ChatGPT 显然在高水平的专业考试(如涉及医学评估和执照的考试)中表现出色。这引发了人们对 ChatGPT 可能被用于学术不端行为的担忧,尤其是在未经监考的在线考试中。然而,ChatGPT 在带有图片的试题上的表现也较弱,而且有人担心 ChatGPT 的表现可能会因为测试样题的公开性而被人为夸大,这意味着这些样题很可能是 ChatGPT 培训资料的一部分。因此有人建议,可以通过在每次考试中使用新问题和广泛使用基于图片的问题来减少作弊。这些方法仍未得到验证。在这里,我们测试了 ChatGPT-4o 在英国和美国现有医学执照考试以及基于这些考试的新问题上的表现。ChatGPT-4o 在英国医学执照考试应用知识测试中的得分率为 94%,在美国医学执照考试步骤 1 中的得分率为 89.9%。当试题被改写成新颖的版本时,或者在没有任何现有试题基础的完全新颖的试题上,成绩都没有下降。这些数据表明,ChatGPT 的性能在不断提高,而在线未经监考的考试是评估高阶学习所需的基础知识的一种无效形式。
本文章由计算机程序翻译,如有差异,请以英文原文为准。
查看原文
分享 分享
微信好友 朋友圈 QQ好友 复制链接
本刊更多论文
Can ChatGPT-4o really pass medical science exams? A pragmatic analysis using novel questions.

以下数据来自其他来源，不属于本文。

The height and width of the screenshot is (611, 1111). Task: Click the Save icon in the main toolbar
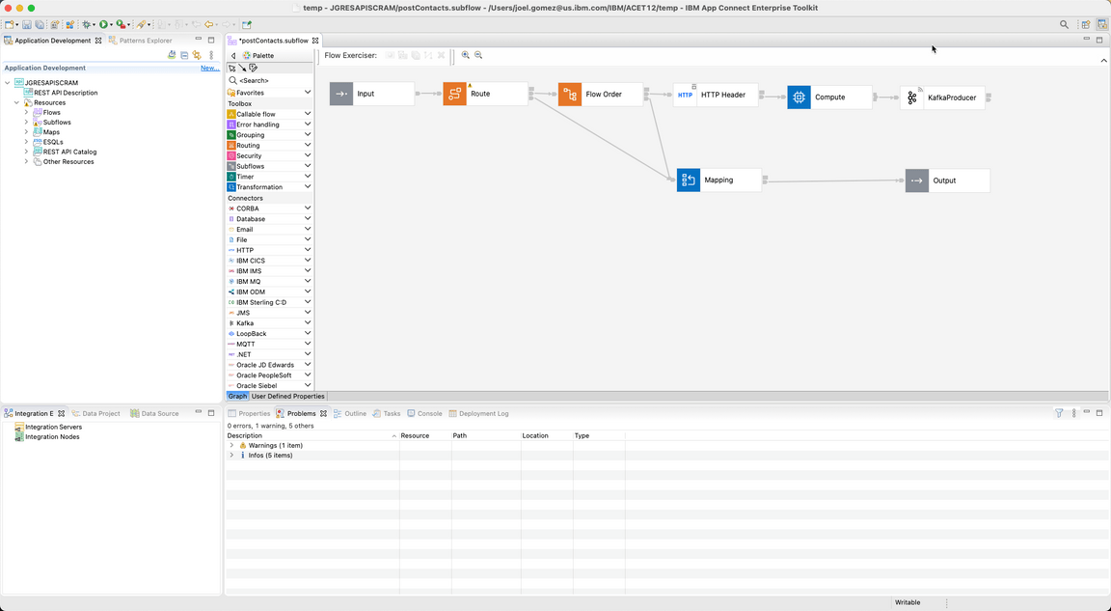click(27, 24)
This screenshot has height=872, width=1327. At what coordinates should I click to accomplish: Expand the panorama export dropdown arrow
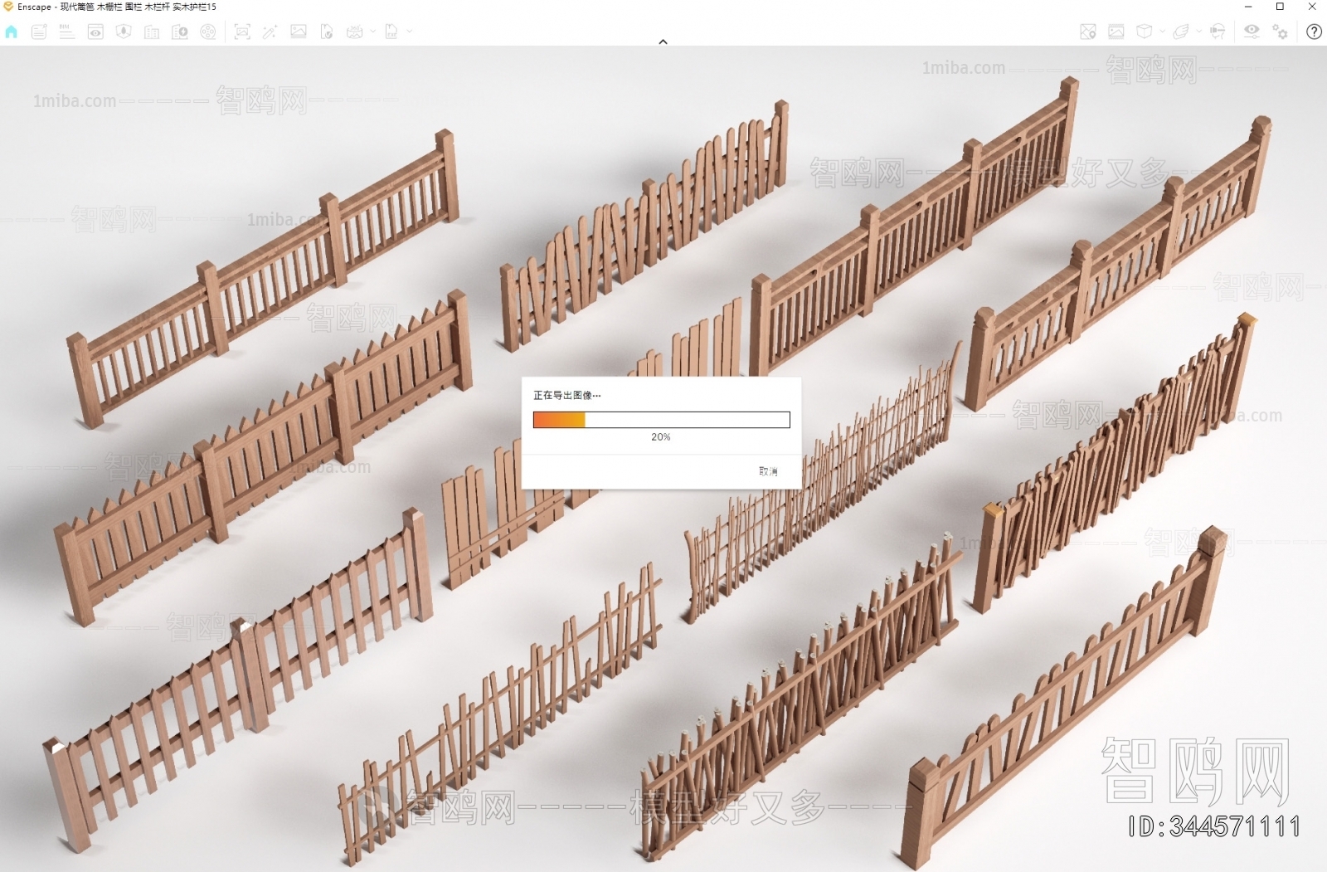(x=373, y=32)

ChatGPT apparently shows excellent performance on high level professional exams such as those involved in medical assessment and licensing. This has raised concerns that ChatGPT could be used for academic misconduct, especially in unproctored online exams. However, ChatGPT has also shown weaker performance on questions with pictures, and there have been concerns that ChatGPTs performance may be artificially inflated by the public nature of the sample questions tested, meaning they likely formed part of the training materials for ChatGPT. This led to suggestions that cheating could be mitigated by using novel questions for every sitting of an exam and making extensive use of picture-based questions. These approaches remain untested. Here we tested the performance of ChatGPT-4o on existing medical licensing exams in the UK and USA, and on novel questions based on those exams. ChatGPT-4o scored 94% on the United Kingdom Medical Licensing Exam Applied Knowledge Test, and 89.9% on the United States Medical Licensing Exam Step 1. Performance was not diminished when the questions were rewritten into novel versions, or on completely novel questions which were not based on any existing questions. ChatGPT did show a slightly reduced performance on questions containing images, particularly when the answer options were added to an image as text labels. These data demonstrate that the performance of ChatGPT continues to improve and that online unproctored exams are an invalid form of assessment of the foundational knowledge needed for higher order learning.
求助全文
通过发布文献求助,成功后即可免费获取论文全文。 去求助
来源期刊
自引率
0.00%
发文量
0
期刊最新文献
Barriers and facilitators for the implementation of wiki- and blog-based Virtual Learning Environments as tools for improving collaborative learning in the Bachelor of Nursing degree. Comparative Analysis of Stress Responses in Medical Students Using Virtual Reality Versus Traditional 3D-Printed Mannequins for Pericardiocentesis Training The Role of Artificial Intelligence in Modern Medical Education and Practice: A Systematic Literature Review Precision Education Tools for Pediatrics Trainees: A Mixed-Methods Multi-Site Usability Assessment Silence in physician clinical practice: a scoping review protocol
×
引用
GB/T 7714-2015
复制
MLA
复制
APA
复制
导出至
BibTeX EndNote RefMan NoteFirst NoteExpress
×
×
提示
您的信息不完整,为了账户安全,请先补充。
现在去补充
×
提示
您因"违规操作"
具体请查看互助需知
我知道了
×
提示
现在去查看 取消
×
提示
确定
0
微信
客服QQ
Book学术公众号 扫码关注我们
反馈
×
意见反馈
请填写您的意见或建议
请填写您的手机或邮箱
已复制链接
已复制链接
快去分享给好友吧!
我知道了
×
扫码分享
扫码分享
Book学术官方微信
Book学术文献互助
Book学术文献互助群
群 号:481959085
Book学术
文献互助 智能选刊 最新文献 互助须知 联系我们:info@booksci.cn
Book学术提供免费学术资源搜索服务,方便国内外学者检索中英文文献。致力于提供最便捷和优质的服务体验。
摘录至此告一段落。